Drinking Your Way Through Philly Wine Week

If you have in mind a bunch of snobbish dinners, you’re in for an abrupt, and probably life-altering, awakening.

By Scott Edwards


When Philly Wine Week debuted back in 2014, the goal was elemental: to throw some attention on the city’s budding, but small, wine community—the shops, the bars, the makers. But as the industry itself has evolved over the last three years—winemakers growing younger, their products more unconventional—we, the audience, have become the target. Trend-happy as we are, a lot of us are still harboring a grudge against wine for being too uptight. We’ll drink it at dinner with the in-laws, but it’s rare that we’ll tote a Spanish sparkler to the beach, or even into the backyard. If we even know what a Spanish sparkler is.

Philly Wine Week

Much like your OS, wine has become much more user-friendly in recent years. This is the opportunity to fast-track your re-education. Pictured, from above: PWW hosts Panorama and The Good King Tavern’s Chloe Grigri.

“All of us at Philly Wine Week (PWW) are looking to change the perception of wine as something complicated, stuffy and only to be enjoyed on special occasions. And what better place to show how unfussy something is than our very own city, where keeping things casual and unpretentious is the way of life,” says Kate Moroney Miller, a PWW co-founder.

How that’ll be accomplished is through a wide range of tastings—more than 70 participants, the largest pool yet, are collaborating on over 100 events—that’ll be offering something, in most cases, a few degrees from what you’re familiar with. The hope is that you’ll get drunk along the way (unofficially) and discover a few new go-tos that go down easy with every occasion, including the complete lack thereof.

This year’s installment opens next Sunday, March 19, with the signature kickoff party, Opening Corks, at the Academy of Natural Sciences. (General admission tickets are $65.) In keeping with the aforementioned intent, the party’s designed to conjure a rather abrupt awakening by way of a sensory overload—a hundred-plus varieties flowing through halls populated by a T-rex and butterflies.
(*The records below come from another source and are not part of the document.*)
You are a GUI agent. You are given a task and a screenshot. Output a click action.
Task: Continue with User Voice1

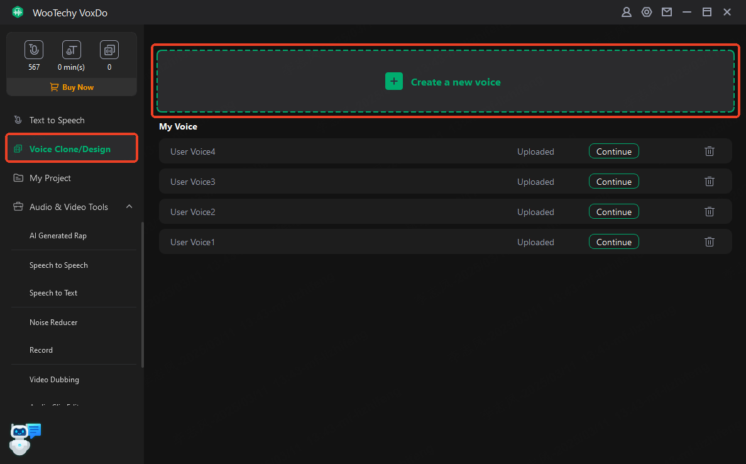613,242
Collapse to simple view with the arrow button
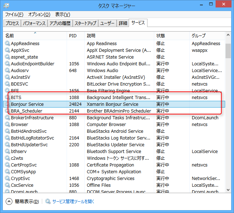 pos(9,202)
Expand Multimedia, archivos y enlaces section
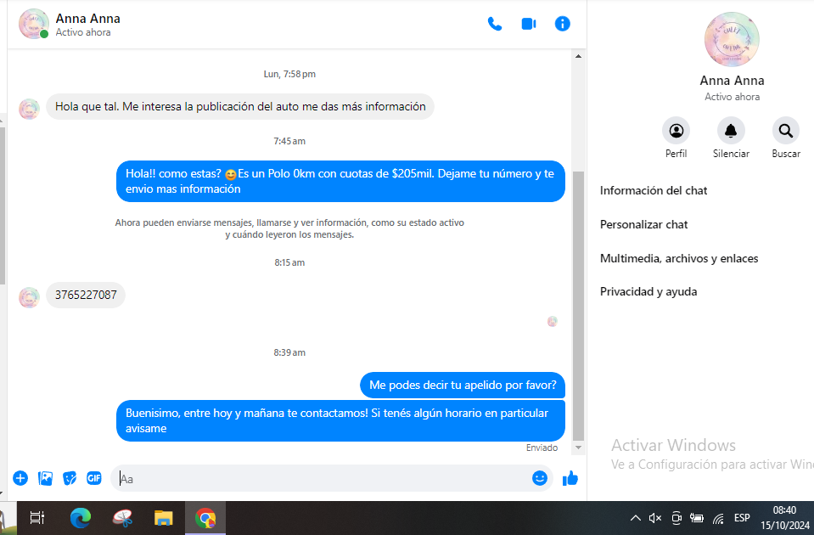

If you haven’t broken through your two-glasses-of-Malbec-then-off-to-bed regimen by the end of the night, there will be plenty of other opportunities to wear down your resolve over the coming days. (Still, ease up a bit on the reins.)
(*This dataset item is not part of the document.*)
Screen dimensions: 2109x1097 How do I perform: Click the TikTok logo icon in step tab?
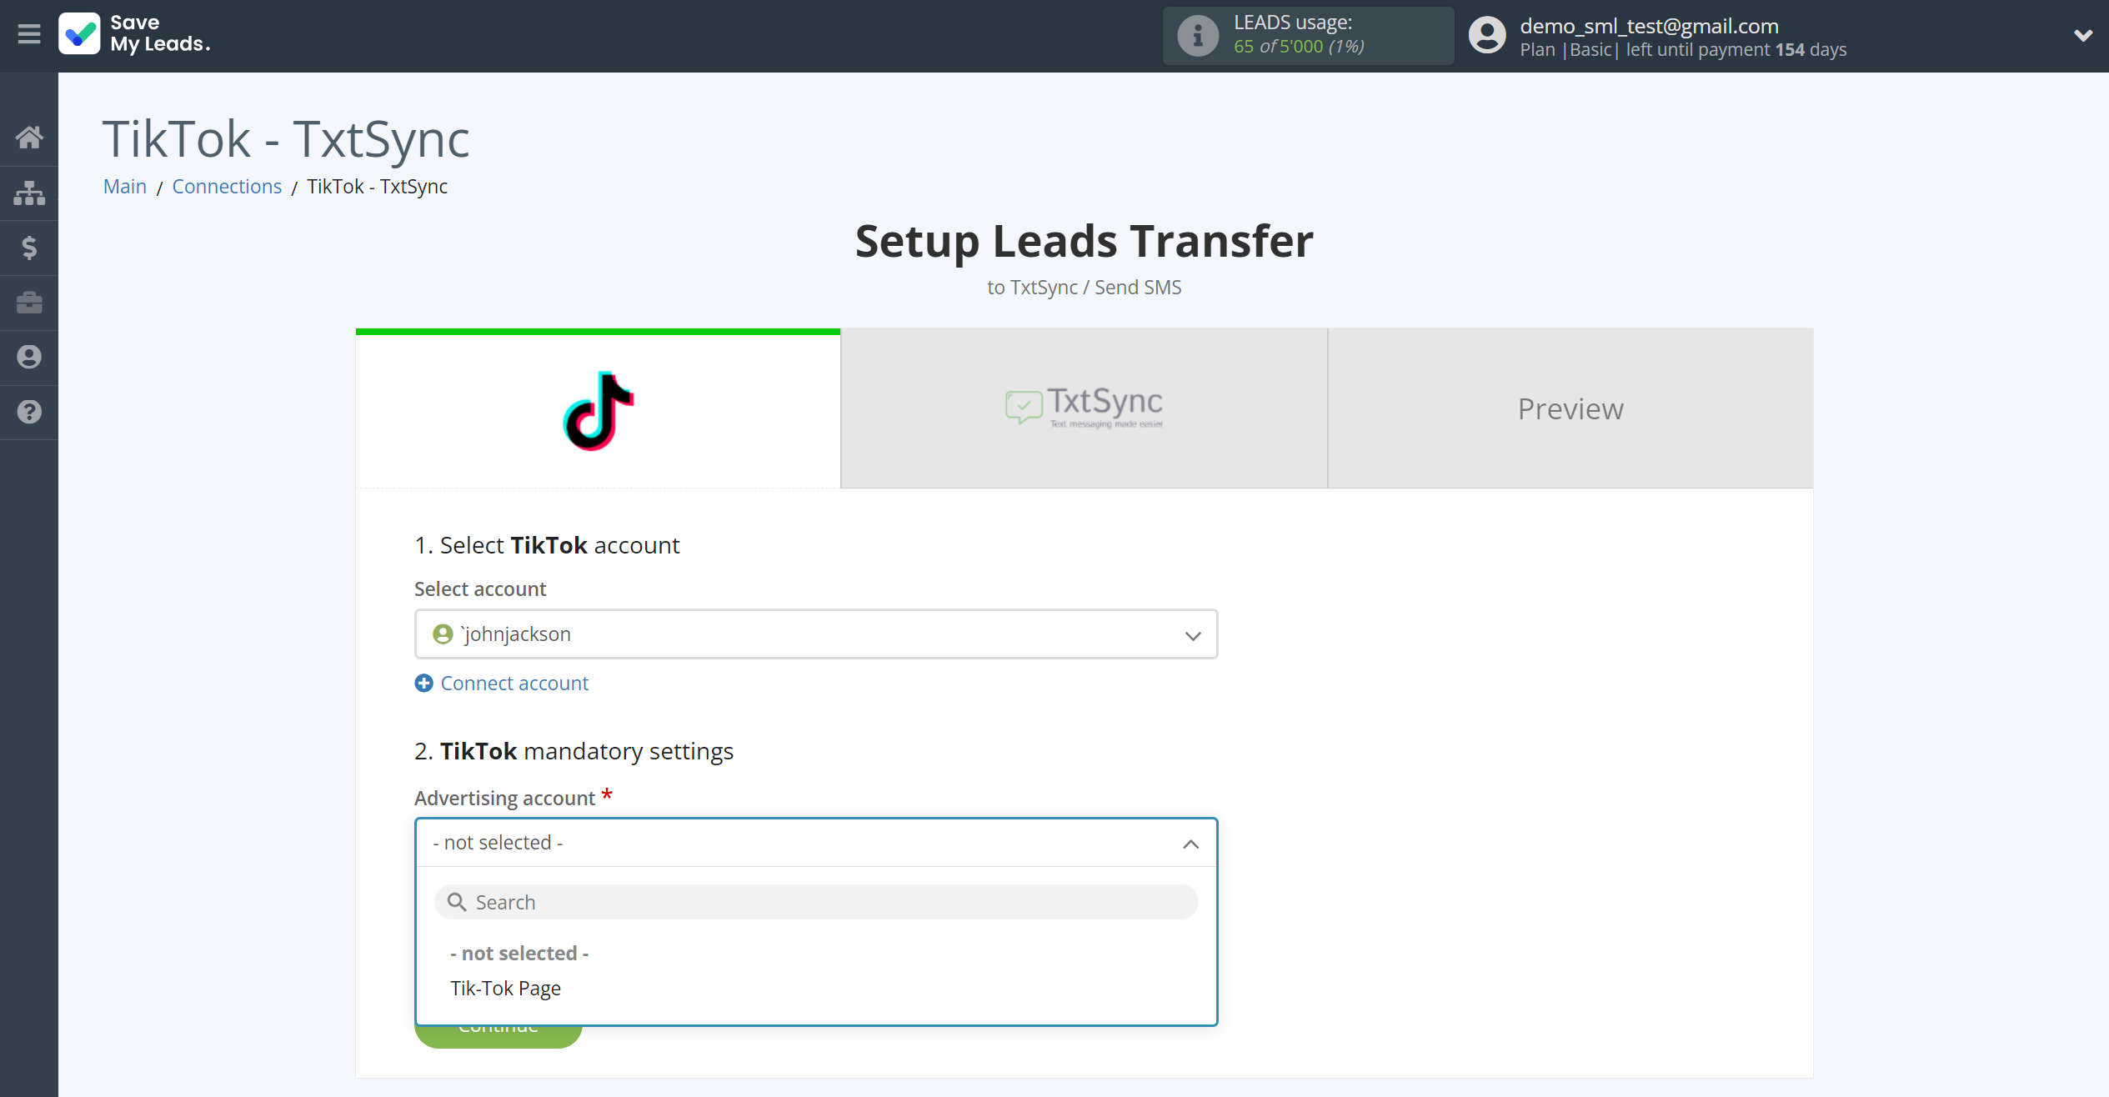pyautogui.click(x=599, y=410)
The next night, head over to Kensington Quarters for the pay-as-you-go Lambrusco Festival, at which bartenders will be pouring various kinds of the Italian sparkler and an impressive roster of guest chefs—Jesse Ito (Royal Sushi and Izakaya), Sam Jacobson (Stargazy), Steve Forte (Town Hall Provisions), among a slew of others—will be pairing dishes with them all night long.

Tuesday night brings perspective. Vintage will be hosting Think Inside the Box, a blind tasting to test your ability to decipher boxed and bottled wines. Think all boxed wines taste the same (cheap)? You’re a varietal-ist. And you clearly haven’t drunk from one since your sorority mixer. It’s time to cast your ignorance aside and have your mind blown. (After this, it’s on to cans. Yes, cans.)

Come Thursday, you may be confused, but it’s only the fast-track to awareness. Time to step in for an at-bat in the big leagues. Osteria is offering the chance to experience one of the great perks in a day in the life of a sommelier: the trade testing. You’ll be sampling wines from Italy, schmoozed by distributors and brand ambassadors as you go. Your goal for the night: Figure out how to decipher Prosecco from Lambrusco. (More on that in a moment.)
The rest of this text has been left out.